A collection, first published in Canada in 1997, that follows on the heels of Hay’s universally praised first novel, A Student of Weather (2000), about one woman’s friends and acquaintances, linked like so many pearls of wisdom on strands of razor wire.
The first two stories, “The Friend” and “The Fire,” focus on a friend in New York City, Maureen, the beautiful wife of a philandering, bisexual artist, who clings to the narrator, Beth, as to a lifeline, even as she refuses to admit that anything is amiss with her marriage. From this closeness born of desperation Beth finds no comfort; she pulls away, and finally moves away to Ottawa without telling Maureen, later hearing a horrific story about how Maureen caught fire while cooking breakfast one morning. “Hand Games” recounts the trials of Annie, Beth’s young daughter, as she persists in a mostly unreciprocated friendship with a girl who lives upstairs. As Beth observes the slights Annie endures, she agonizes over how to intervene, but her interventions ultimately make little difference, and Annie learns a hard lesson in what friends are for. With Leonard, in “Sayonara,” it’s a different story: He’s Beth’s former boss who once was in love with her, but courted her in such a diffident manner that she couldn’t read his intentions. She married and moved on, but years later they bump into each other in Ottawa; she finds that he hasn’t changed, and that she still hasn’t resolved her feelings about him.
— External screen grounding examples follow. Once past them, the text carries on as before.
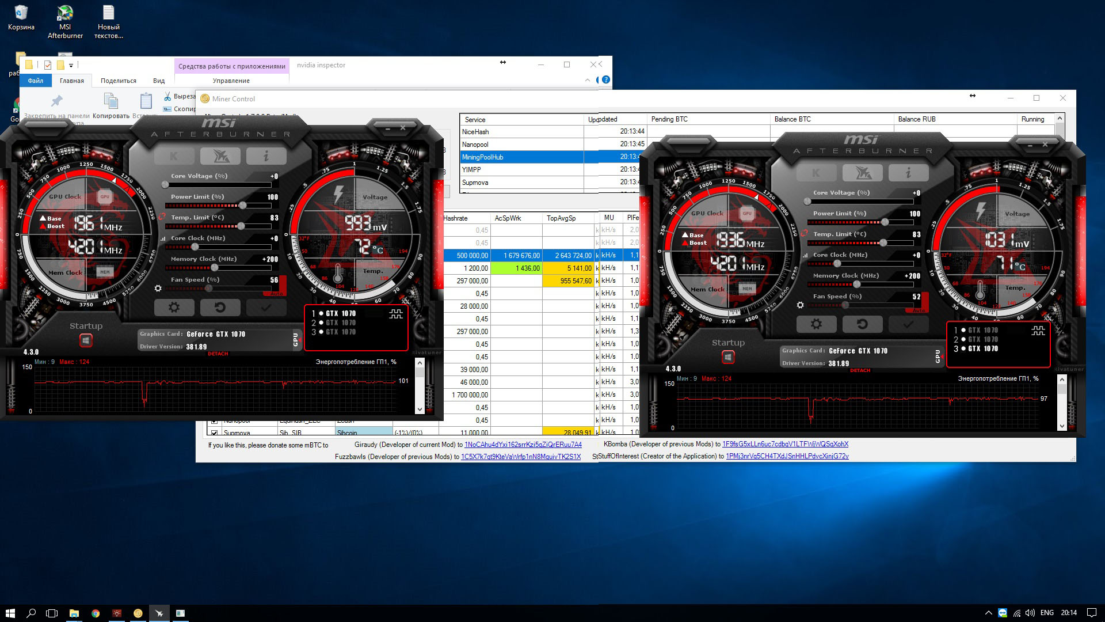
Task: Click monitoring waveform icon in GPU list of 993 mV Afterburner
Action: (396, 314)

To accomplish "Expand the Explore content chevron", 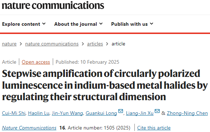I will pyautogui.click(x=44, y=24).
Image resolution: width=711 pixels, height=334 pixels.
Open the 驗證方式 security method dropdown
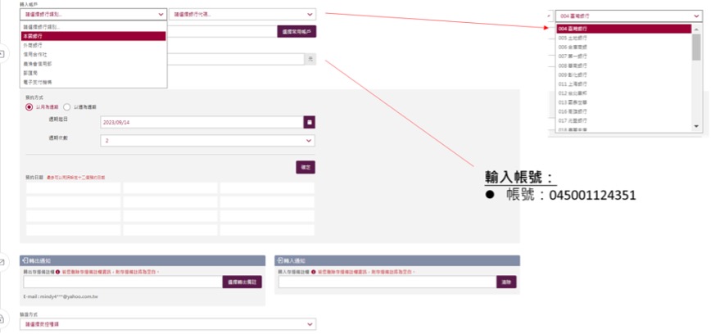pos(168,324)
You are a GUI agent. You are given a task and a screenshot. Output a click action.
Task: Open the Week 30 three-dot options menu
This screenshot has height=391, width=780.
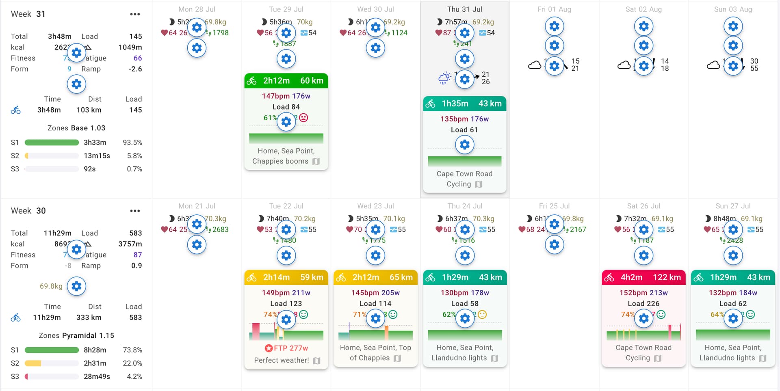click(135, 211)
With a fight here, a terminal illness there, other friendships are chronicled and counted, leaving, as Beth says, “small change,” but the steady undercurrent of longing for something more fulfilling works powerfully to counter the accumulation of bleak imagery.
With its masterfully crafted tonalities, this analysis of friendship has a dark urgency that’s as instructive as it is unsettling.